4. Write training dataframe to csv file
Nonetheless, we have a fairly decent training dataset to work with. We can save the dataframe to a csv file called serc_training_data.csv
as follows:
veg_tower_tile_short.to_csv(r'.\data\serc_training_data.csv',index=False)
5. Plot tree families in map view
Finally, we can make a quick plot using seaborn
(imported as sns
) to show the spatial distrubtion of the trees surveyed in this area, along with their species (scientificName
). Most of this code helps improve the formatting and appearance of the figure; the first sns.scatterplot
chunk is all you really need to do to plot the essentials.
ax = sns.scatterplot(
data=veg_tower_tile_short,
x='adjEasting',
y='adjNorthing',
hue='family',
)
# Make the x and y dimensions are equal
ax.set_aspect('equal', adjustable='box')
# Remove scientific notation on the x and y axes labels
ax.xaxis.set_major_formatter(mticker.FuncFormatter(lambda x, _: f'{x:.0f}'))
ax.yaxis.set_major_formatter(mticker.FuncFormatter(lambda y, _: f'{y:.0f}'))
# Place the legend outside the plot at the center right
plt.legend(loc='center left', bbox_to_anchor=(1.05, 0.5))
# Adjust layout to prevent legend overlap
plt.tight_layout()
# Add title and axis labels
ax.set_title("SERC Tree Families", fontsize=14)
ax.set_xlabel("Easting (m)", fontsize=12)
ax.set_ylabel("Northing (m)", fontsize=12)
plt.yticks(fontsize=8)
plt.xticks(fontsize=8)
plt.show()
Great! We can see all the trees that were surveyed in this AOP tile. The trees are sampled in discrete plots. For more information about the TOS sampling design, please refer to the Vegetation structure data product page.
Recap
In this lesson, we have created a training data set containing information about the tree family and species as well as their geographic locations in UTM x, y coordinates. We can now pair this training data set with the remote sensing data and create a model to predict the tree's family based off airborne spectral data. The next tutorial, Tree Classification with NEON Airborne Imaging Spectrometer Data using Python xarray, will show how to do this!

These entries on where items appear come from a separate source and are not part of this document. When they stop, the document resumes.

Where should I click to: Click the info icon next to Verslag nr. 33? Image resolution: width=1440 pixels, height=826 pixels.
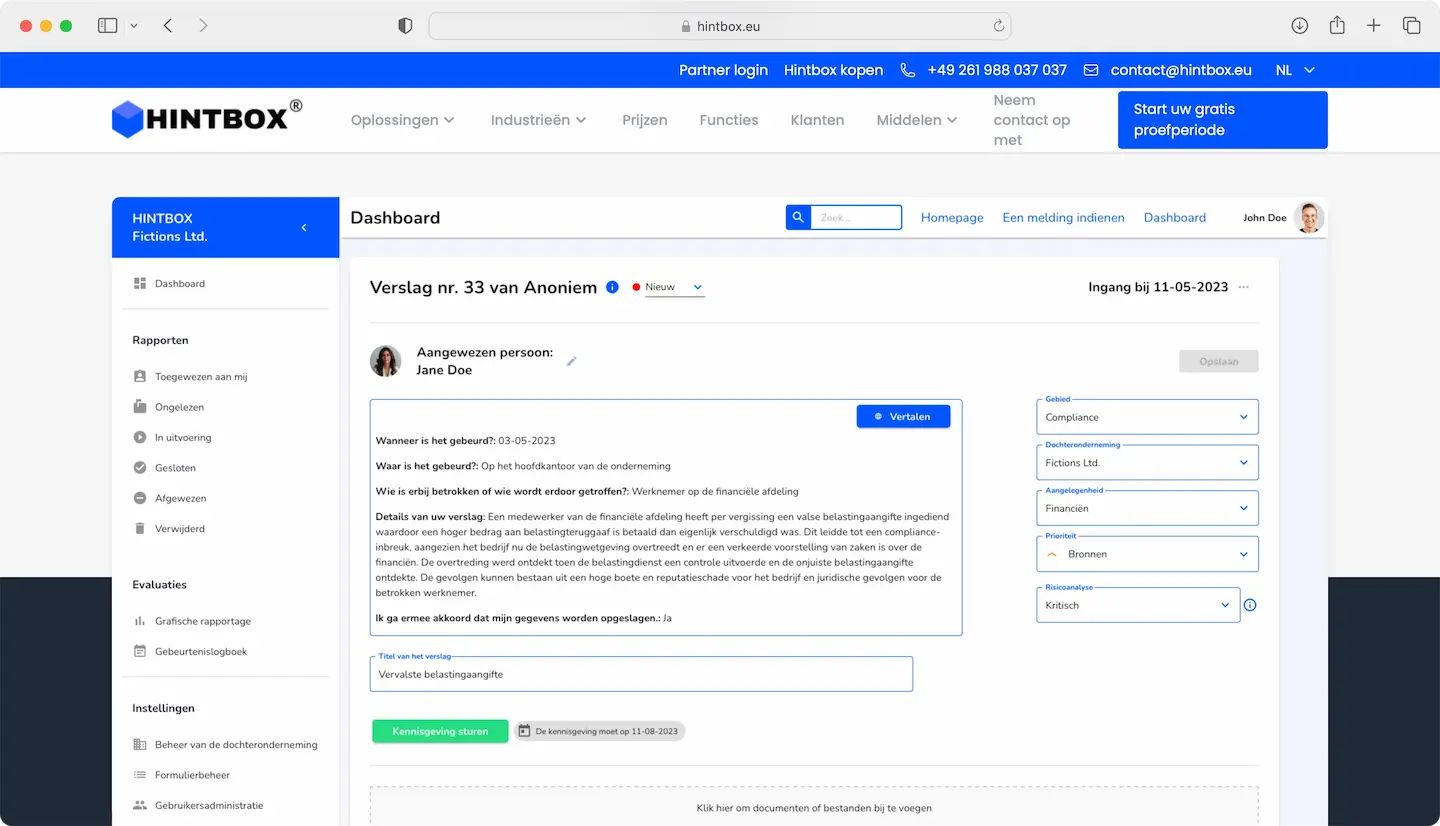[612, 287]
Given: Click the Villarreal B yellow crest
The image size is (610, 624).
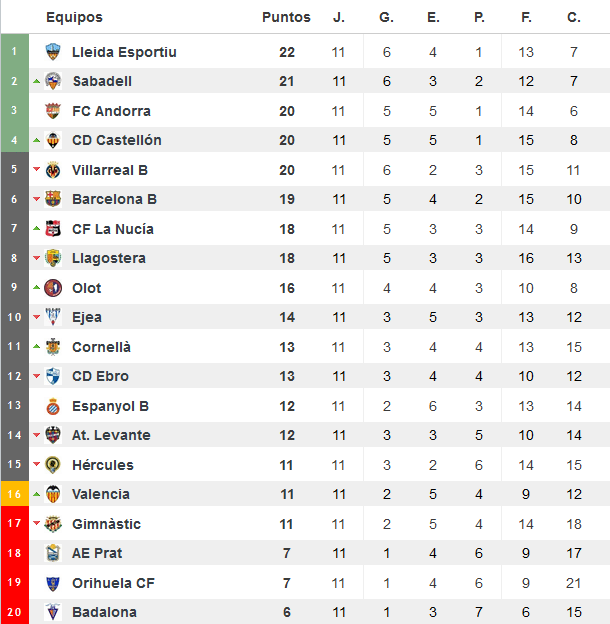Looking at the screenshot, I should click(53, 170).
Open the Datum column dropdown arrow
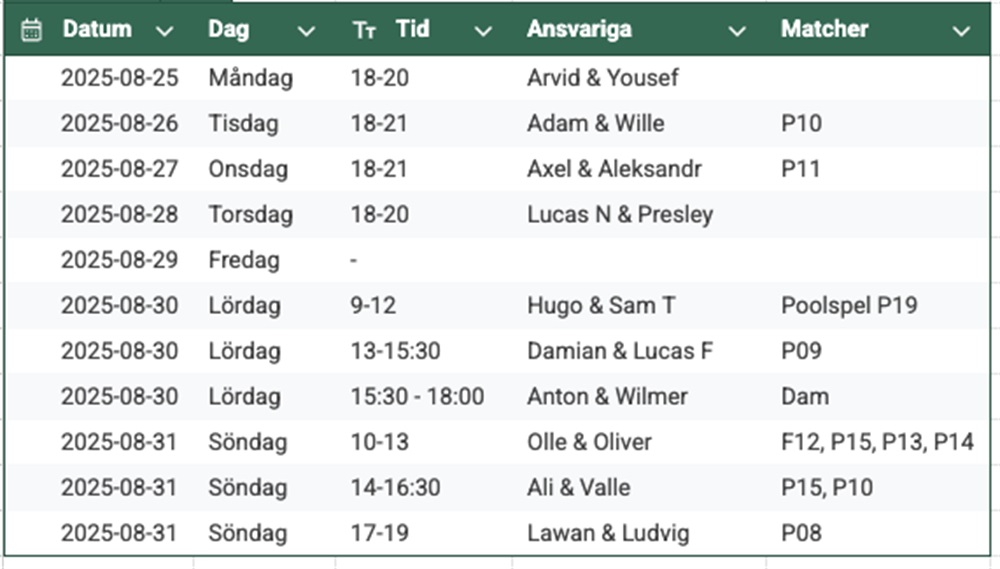Viewport: 1000px width, 569px height. tap(165, 32)
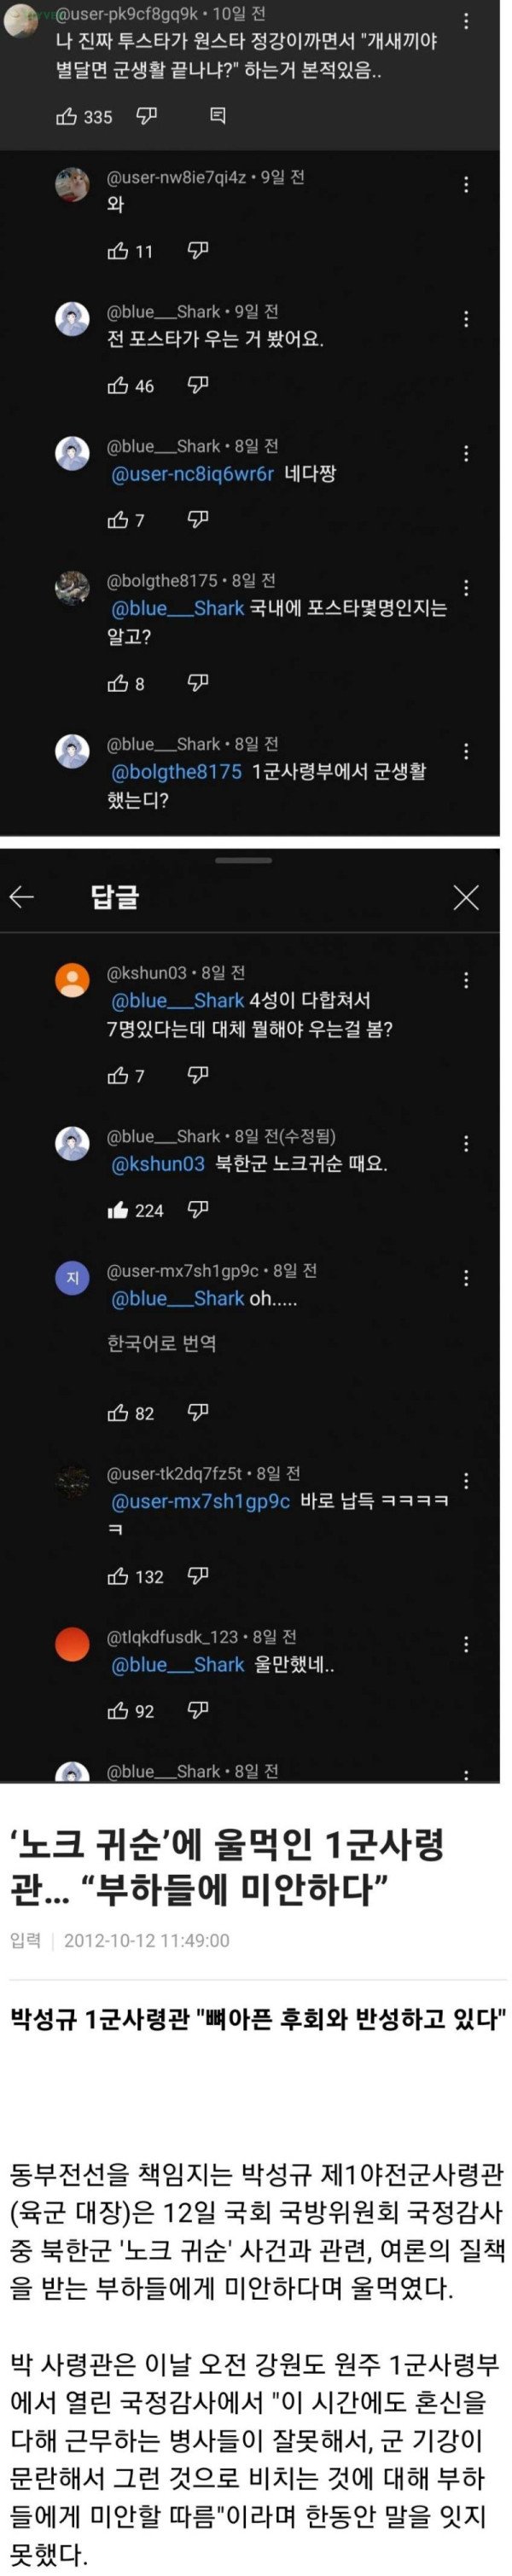The image size is (512, 2576).
Task: Like the reply with 46 likes
Action: pyautogui.click(x=118, y=385)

Note: you may wish to create a training dataframe that contains additional information about the trees. For example, you can also include parameters like the growth form (e.g. whether the vegetation is a shrub, single-bole or multi-bole tree, etc.), the plant status (whether the tree is healthy or standing dead), and measurements such as the stem diameter and tree height. To do this, you would need to join the vst_mappingandtagging
table with the vst_apparentindividual
tables. Refer to the Quick Start Guide for Vegetation Structure for more information about the data tables and the joining instructions. You can also refer to the lesson Compare tree height measured from the ground to a Lidar-based Canopy Height Model which provides an example of how to do this and compare the TOS measured data with the AOP Lidar-derived Canopy Height Model (Ecosystem Structure) data product.